When we talk about classroom management, we often lean on theory but forget the practical steps you can take. One of the best things you can do for your classroom, is learn how to physically set up your classroom for success. We asked Angela Isenberg to give us a few tips on how to properly set up your physical space to boost classroom management.
1. Control the environment not the students.
You don’t have the power to control your students, but you can control your environment. Creating a good seating chart and arrangement is one of the best ways you can control your environment.
I’d recommend that every teacher do this once they set up their classroom: sit in every seat in the room. See what that kid sees. Can the student see your rules? Is this student in the path for getting materials? Can all students see the board without turning around or straining their neck? Is this desk near distractions like the door, window, pencil sharpener, etc. This will help you decide which students to put where based on their needs.
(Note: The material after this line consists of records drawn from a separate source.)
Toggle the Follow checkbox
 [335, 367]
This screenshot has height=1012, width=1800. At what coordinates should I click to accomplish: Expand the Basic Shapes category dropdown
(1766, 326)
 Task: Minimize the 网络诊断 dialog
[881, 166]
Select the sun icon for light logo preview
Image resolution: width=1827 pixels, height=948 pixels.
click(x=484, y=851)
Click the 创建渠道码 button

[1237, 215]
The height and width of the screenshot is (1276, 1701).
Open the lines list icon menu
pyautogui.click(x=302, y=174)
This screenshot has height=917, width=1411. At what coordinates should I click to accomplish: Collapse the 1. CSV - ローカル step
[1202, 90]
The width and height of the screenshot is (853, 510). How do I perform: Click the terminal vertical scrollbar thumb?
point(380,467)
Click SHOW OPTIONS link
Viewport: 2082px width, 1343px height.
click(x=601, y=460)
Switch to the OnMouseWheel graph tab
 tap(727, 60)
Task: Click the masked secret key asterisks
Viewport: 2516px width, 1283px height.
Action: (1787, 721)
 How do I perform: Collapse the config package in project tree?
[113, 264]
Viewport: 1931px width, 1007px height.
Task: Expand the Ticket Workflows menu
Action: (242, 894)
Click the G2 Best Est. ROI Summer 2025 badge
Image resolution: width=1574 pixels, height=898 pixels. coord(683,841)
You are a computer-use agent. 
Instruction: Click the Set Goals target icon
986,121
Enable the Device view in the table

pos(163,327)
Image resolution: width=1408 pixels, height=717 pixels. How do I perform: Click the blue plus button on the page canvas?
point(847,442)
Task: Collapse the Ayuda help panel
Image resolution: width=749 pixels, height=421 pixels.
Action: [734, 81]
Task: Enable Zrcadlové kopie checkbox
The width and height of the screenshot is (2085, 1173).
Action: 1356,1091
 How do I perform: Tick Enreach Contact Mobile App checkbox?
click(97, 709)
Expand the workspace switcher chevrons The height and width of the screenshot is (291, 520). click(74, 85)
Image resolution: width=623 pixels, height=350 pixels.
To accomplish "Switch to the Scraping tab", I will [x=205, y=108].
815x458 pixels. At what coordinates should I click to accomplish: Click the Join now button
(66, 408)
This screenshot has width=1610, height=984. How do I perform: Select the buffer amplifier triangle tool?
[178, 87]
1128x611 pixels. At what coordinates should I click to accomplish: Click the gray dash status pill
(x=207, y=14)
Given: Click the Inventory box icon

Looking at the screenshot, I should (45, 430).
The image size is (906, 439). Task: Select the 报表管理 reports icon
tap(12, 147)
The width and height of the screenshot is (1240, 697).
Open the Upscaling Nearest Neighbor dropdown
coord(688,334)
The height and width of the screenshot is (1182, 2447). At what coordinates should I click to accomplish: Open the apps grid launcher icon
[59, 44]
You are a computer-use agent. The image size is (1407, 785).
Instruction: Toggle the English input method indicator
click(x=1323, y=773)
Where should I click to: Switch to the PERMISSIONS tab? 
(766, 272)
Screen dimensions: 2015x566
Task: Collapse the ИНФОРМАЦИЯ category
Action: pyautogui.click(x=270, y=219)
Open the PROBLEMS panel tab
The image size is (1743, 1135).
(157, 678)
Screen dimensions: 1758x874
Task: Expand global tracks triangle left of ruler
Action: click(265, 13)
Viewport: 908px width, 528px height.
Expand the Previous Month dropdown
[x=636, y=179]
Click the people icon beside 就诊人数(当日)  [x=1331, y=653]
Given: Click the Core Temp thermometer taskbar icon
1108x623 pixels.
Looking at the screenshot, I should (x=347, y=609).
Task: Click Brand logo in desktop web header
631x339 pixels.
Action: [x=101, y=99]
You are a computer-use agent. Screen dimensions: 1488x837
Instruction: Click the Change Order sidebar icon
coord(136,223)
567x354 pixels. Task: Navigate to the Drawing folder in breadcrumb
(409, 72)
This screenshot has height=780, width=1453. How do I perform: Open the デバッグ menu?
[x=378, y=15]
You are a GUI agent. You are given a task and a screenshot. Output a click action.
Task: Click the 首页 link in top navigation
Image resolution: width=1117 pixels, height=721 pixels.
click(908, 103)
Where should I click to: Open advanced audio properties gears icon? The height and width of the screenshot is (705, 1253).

2. Make sure you’re able to get to every student and provide them individual attention.
Individual attention is critical to making sure students succeed in the classroom. If your classroom is set up in such a way that you can’t physically get to certain students, then you’re blocking yourself off and not able to use proximity and individual redirects to help manage that student.
3. Think about how you arrange desks in your classroom.
The best recommendation for arrangement is actually a U shape. Honestly, it’s really hard to find classrooms that are big enough for a U shape but it’s still one of the best recommendations. You can sometimes put some partner groups in the middle to accommodate more students, but always make sure you have a path to move around.
The second best arrangement is to create groups of four. The third best is creating student rows. When creating student rows, make sure to create a path that allows you to quickly get to all students so you don’t have to go all the way out and around.
It might be tempting to create groups of 6-8, but big groups are one of the least effective seating arrangements.